A recent study has identified a specific gene, N-Acetylglucosamine Kinase (NAGK), that may play a critical role in determining the severity of multiple sclerosis (MS). This finding challenges the existing hypothesis that MS severity is primarily determined by brain tissue resilience. Instead, it suggests that the immunometabolic gene NAGK in immune cells, particularly classical monocytes, could be the key.

The Genetic Link: rs10191329 and NAGK
The story begins with the discovery of a single nucleotide polymorphism (SNP), rs10191329, which has been linked to MS severity in two large, independent studies. An SNP is a variation in a single DNA building block (nucleotide). The location of this variation can impact disease.

Previous research suggested that rs10191329 regulates genes involved in brain resilience and cognitive abilities. However, a new analysis points to NAGK as the primary target of rs10191329. This gene is involved in glucose metabolism and exerts major immune functions through the regulation of the NOD2 pathway.

Challenging the "Brain Resilience" Hypothesis
The initial study proposed that rs10191329 influences MS severity by regulating the expression of ZNF638 and DYSF in neural cells, thus impacting brain tissue resilience.
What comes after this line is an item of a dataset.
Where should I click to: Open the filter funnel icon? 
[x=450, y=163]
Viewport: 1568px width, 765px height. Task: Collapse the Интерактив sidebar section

However, the current study argues that this conclusion is based on a gene prioritization strategy that relies heavily on the proximity of rs10191329 to these genes. The authors of the current study suggest this approach may be unreliable because target genes can be located far from their regulatory SNP.

Furthermore, evidence from the Open Targets Genetics (OTG) platform reveals that rs10191329 does not correlate with expression quantitative traits (eQTLs) in neural cells or tissues. Instead, rs10191329 is associated with eQTLs in blood cells and interferon-gamma (IFN-γ)-stimulated monocytes for NAGK. It also affects plasma levels of NAGK.

NAGK: An Immunometabolic Player in MS
NAGK is highly expressed in immune cells, especially dendritic cells, monocytes, and macrophages. Among blood-circulating immune cells, classical monocytes exhibit the highest NAGK mRNA levels. This suggests that rs10191329-mediated regulation of NAGK primarily affects classical monocytes.

In monocytes, NAGK interacts with a network of proteins involved in glycogenesis and neoglucogenesis, which is the generation of glucose from non-carbohydrate carbon substrates. This interaction may influence the metabolic status of monocytes, particularly under MDP-NOD2 activation. Moreover, NAGK plays a role in the recycling of glycosylated proteins, potentially affecting the glycosylation of key MS-related immune molecules.

Potential Pathways Linking NAGK to MS Severity
The study proposes three potential pathways through which NAGK may influence MS severity:
* The NAGK-MDP-NOD2 regulatory pathway: NOD2 is an immunoregulatory receptor, and its activation in myeloid cells can foster immune tolerance. A decrease in NAGK expression may disrupt this pathway, leading to increased MS severity.

* The glycolytic pathway: NAGK interacts with proteins involved in glucose metabolism in monocytes. This interaction may affect the metabolic reprogramming of monocytes during inflammation.

* The glycosylation pathway: NAGK participates in the recycling of glycosylated proteins. Alterations in NAGK expression may affect protein glycosylation in immune cells, influencing MS severity.

Implications for MS Research and Treatment
This research shifts the focus from brain resilience to the role of immune cells and immunometabolism in MS severity. It suggests that targeting the NAGK/NOD2 pathway could be a promising therapeutic strategy.

Specifically, the study highlights the potential of:
* Stimulating NAGK expression
* Systemic administration of NOD2 agonists

While neuroprotective treatments remain important, this study indicates that the genetic inheritability of MS severity may be more closely linked to the intensity of neuroinflammation than to tissue resilience.

Disclaimer: This blog post is based on the provided research article and is intended for informational purposes only. It is not intended to provide medical advice. Please consult with a healthcare professional for any health concerns.

References:
Nataf, S., Guillen, M., & Pays, L. (2024). The immunometabolic gene N-acetylglucosamine kinase is uniquely involved in the heritability of multiple sclerosis severity. International Journal of Molecular Sciences, 25(7), 3803.